- Traditional Chinese: 文化傳信集團有限公司
- Simplified Chinese: 文化传信集团有限公司

Standard Mandarin
- Hanyu Pinyin: Wénhuà Chuán Xìn Jítuán Yǒuxiàngōngsī

Yue: Cantonese
- Jyutping: man4 faa3 cyun4 seon3 zaap6 tyun4 jau5 haan6 gung1 si1

Jademan (Holdings) Limited
- Traditional Chinese: 玉郎國際集團有限公司
- Simplified Chinese: 玉郎国际集团有限公司

Standard Mandarin
- Hanyu Pinyin: Yù Láng Guójì Jítuán Yǒuxiàngōngsī

Yue: Cantonese
- Jyutping: juk6 long4 gwok3 zai3 zaap6 tyun4 jau5 haan6 gung1 si1

= Culturecom =

Hong Kong company

Culturecom Holdings Limited, formerly Jademan (Holdings) Limited, is a Hong Kong company, headquartered in the Far East Finance Centre in Admiralty.

==History==

Tony Wong Yuk-long (a.k.a. Tony Wong Chun-loong) created the company Jademan Holdings in 1971. In 1979, it became a formal corporation. The company was first listed on the Hong Kong Stock Exchange in 1986. At one time 80% of the comics market in Hong Kong came from this company. It acquired 70% of Tin Tin Daily News in April 1987, and acquired money from that company. According to Monica Ko of the South China Morning Post, because of Wong's profile in Jademan, the company's stock became known as "personality stock". Comics artist Ma Wing-shing worked for Jademan.

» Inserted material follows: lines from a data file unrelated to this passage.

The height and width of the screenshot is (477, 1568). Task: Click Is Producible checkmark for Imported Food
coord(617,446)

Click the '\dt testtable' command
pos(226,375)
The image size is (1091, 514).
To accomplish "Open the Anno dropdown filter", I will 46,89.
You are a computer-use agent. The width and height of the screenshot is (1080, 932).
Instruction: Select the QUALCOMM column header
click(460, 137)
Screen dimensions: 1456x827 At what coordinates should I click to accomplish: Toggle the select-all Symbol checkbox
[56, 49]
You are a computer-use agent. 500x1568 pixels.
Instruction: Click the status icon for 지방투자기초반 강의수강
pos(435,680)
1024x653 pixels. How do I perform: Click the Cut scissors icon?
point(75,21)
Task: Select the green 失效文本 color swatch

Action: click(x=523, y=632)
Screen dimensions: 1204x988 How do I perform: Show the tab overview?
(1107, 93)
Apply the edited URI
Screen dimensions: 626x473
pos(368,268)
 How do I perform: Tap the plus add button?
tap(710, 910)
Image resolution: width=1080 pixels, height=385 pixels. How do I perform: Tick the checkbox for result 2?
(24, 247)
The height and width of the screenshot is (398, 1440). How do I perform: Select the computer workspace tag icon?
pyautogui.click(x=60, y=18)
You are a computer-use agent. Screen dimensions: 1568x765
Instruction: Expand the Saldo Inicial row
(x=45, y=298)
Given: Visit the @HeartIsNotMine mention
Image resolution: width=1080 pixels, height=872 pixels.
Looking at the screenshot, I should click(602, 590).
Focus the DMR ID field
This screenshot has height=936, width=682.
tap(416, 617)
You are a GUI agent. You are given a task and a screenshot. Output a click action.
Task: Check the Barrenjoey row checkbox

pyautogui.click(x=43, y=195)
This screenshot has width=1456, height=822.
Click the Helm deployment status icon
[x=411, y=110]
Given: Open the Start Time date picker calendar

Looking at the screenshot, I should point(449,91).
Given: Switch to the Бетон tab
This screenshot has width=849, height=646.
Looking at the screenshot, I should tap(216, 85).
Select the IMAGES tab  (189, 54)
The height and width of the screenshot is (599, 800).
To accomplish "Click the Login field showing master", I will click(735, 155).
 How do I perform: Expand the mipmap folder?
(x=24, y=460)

Beginning in the 1980s, Jademan began distributing comics in North America. The initial comic had a printing of 50,000. At first the circulation of its comics was 20,000 total, made up of four titles. Ultimately, the company had six titles in North America. By August 1990, the North American total circulation had declined to 10,000.

Tony Wong held control until 1989, when he was removed. After Wong resigned, his involvement in the company's comics ended. Tony Zie became the new chairperson. As of January 1990, the company had 65% of the Hong Kong comics market, and it had 16 titles in Chinese published in Hong Kong. In August 1990, the company had 14 comic book titles in Hong Kong, and the combined circulation there was 1.45 million, making up 60% of the comic book market. In Summer 1990, Ma Wing-shing started a new job at Jonesky.

In May 1992, the company changed its name to Cultural Communications as a way to push itself away from Tony Wong, who later was convicted of an offence and imprisoned. This became shortened to CultureCom. Leung Kin-cheung, the assistant general manager of the company, announced an intention to make new comic books with a different readership instead of competing with Tony Wong, who created another company, Jade Dynasty Publications.

Sing Tao Holdings acquired 39% of the shares of the company circa the late 1980s/early 1990s. Sing Tao made the decision to focus on translations of Japanese manga.

By 1998, Viagold Capital had proposed purchasing 32% of Culturecom for $21,000,000.

Circa August 1999, there was a proposal to give shares to Limeridge for $30,000,000, but an executive of a high level opposed the plan, and so in September 1999 it was nixed.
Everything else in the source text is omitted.